I had the pleasure of attempting to teach RDF and Turtle at a
workshop.  I think our biggest hurdle was teaching people where
predicates came from and which ones were we using for our examples.
This ended up with me having to teach OWL to people who were probably
not ready for it.

I could not send them to a good tutorial site other than the RDF
1.1. Primer or the "Linked Data: Evolving the Web into a Global Data
Space" book (http://linkeddatabook.com/editions/1.0/).  It is a very
large leap to have someone go from a few pages of primer to an entire
book.

But I think Steven G. Harms said it best: "Read more specs, pleb."

3. Lack of RDF Visualisation Software

My ultimate end users, researchers of early Ireland, want to be able to
see graphs.  They want to be able to see very large graphs at that.  I
could not find anything that would visualise RDF in a sane way.  I
found that maybe the Javascript library d3 would be able to do this
but I would have to write a bunch of code.  There was nothing that
naively understood RDF.  I finally chose Gephi (https://gephi.org/)
with the Semantic Web plugin
(https://seinecle.github.io/gephi-tutorials/generated-html/semantic-web-importer-en.html)
which seems to be OK but my project has now moved to TRiG and named
graphs so I cannot now drop in a Turtle file and have it render.

Having worked during a hackathon with Neo4j which has a nice bouncy
and friendly visualisation directly in the search interface, I can see
why people would gravitate in that direction.
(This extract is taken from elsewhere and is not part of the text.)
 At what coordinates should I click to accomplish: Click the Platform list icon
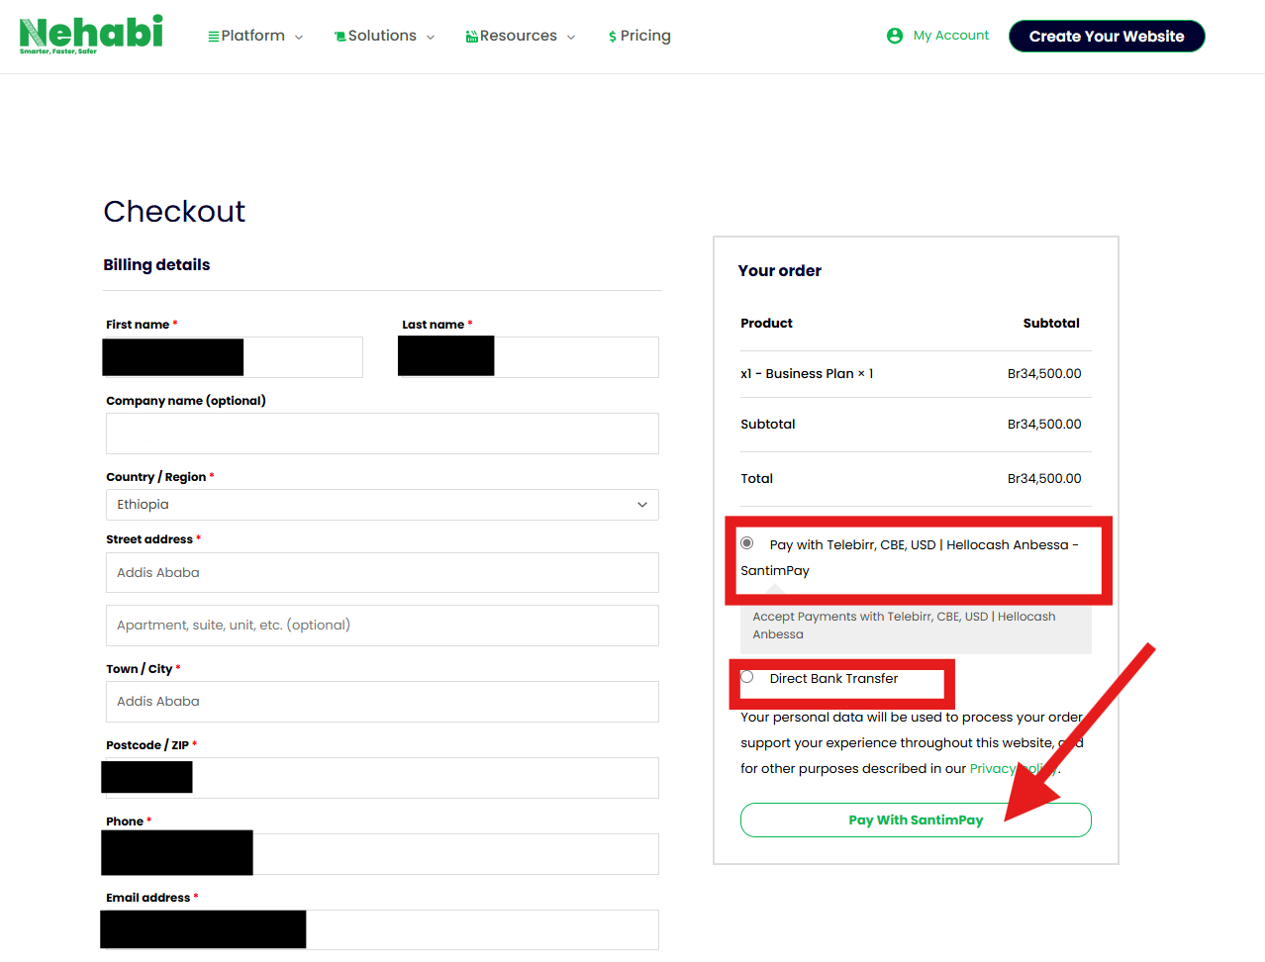[x=213, y=37]
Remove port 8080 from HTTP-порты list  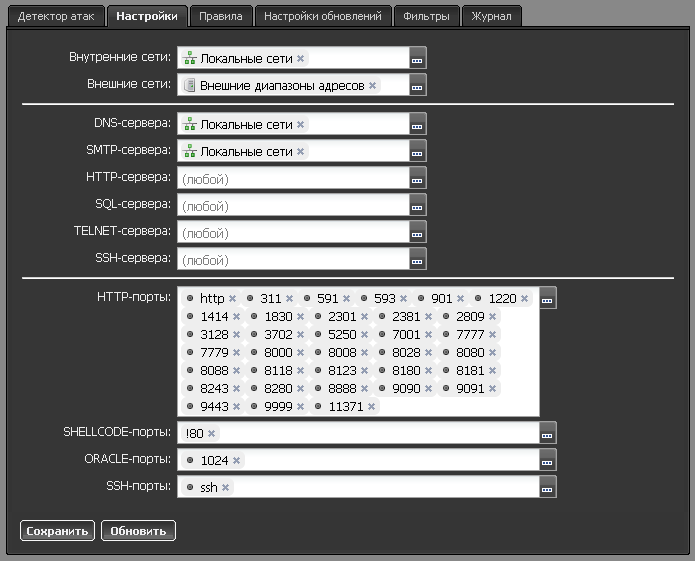(x=492, y=353)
My last complaint here is that there are *way* too many edges in many
visualisers that I tried to use.  I tend to think about information on
an IRI as a property of that IRI rather than having one more node
which everything seems to point and clutters up the interface. I am
thinking here of OWL DatatypeProperty in tools that produce graphviz
files.  Datatype properties should be available in a UI when the user
hovers over a node.  Only ObjectProperties should be shown as edges to
another node and rdf:type should be treated the same as a
DatatypeProperty for the purposes of display (maybe different coloured
nodes?).

3. Lack of Full OWL2 Support in Triplestores

So, let's say that I have some RDF and I want to do something with it.
There is an amazing lack of tools.  First, I have to install a
Triplestore and use SPARQL.  That's all well and good.  There are a
few options out there.  However, this is a very bad fit.  Why? Lack of
OWL2 support.  There are only two triplestores that I could find that
have full OWL2 support: Marklogic (maybe, I am still trying to
understand their documentation on the point) and Stardog (was once
Pellet).  Why is this important to me and my users?  It is important
because, as a human curated database, we have very limited time and we
need to get the maximum value from our data.  This means that, when
searching, we rely heavily on inferencing.  My collaborators and I do
not have the time to hand code that someone is the ancestor or
descendant of someone else.  Thus, we need OWL to do the heavy work
for us.  There are other OWL2 implementations out there: HermiT and
FaCT++ but these seem completely disconnected from say Apache Fuseki.
Additionally, they seem only to be used in things like Protege and not
anywhere else.

Finding this out took many, many days of my time as I had to search
through a seemingly ever increasing amount of academic abandonware.
It seems that most semantic web code is for writing a paper then
moving on and not for building an ecosystem or maintainable service.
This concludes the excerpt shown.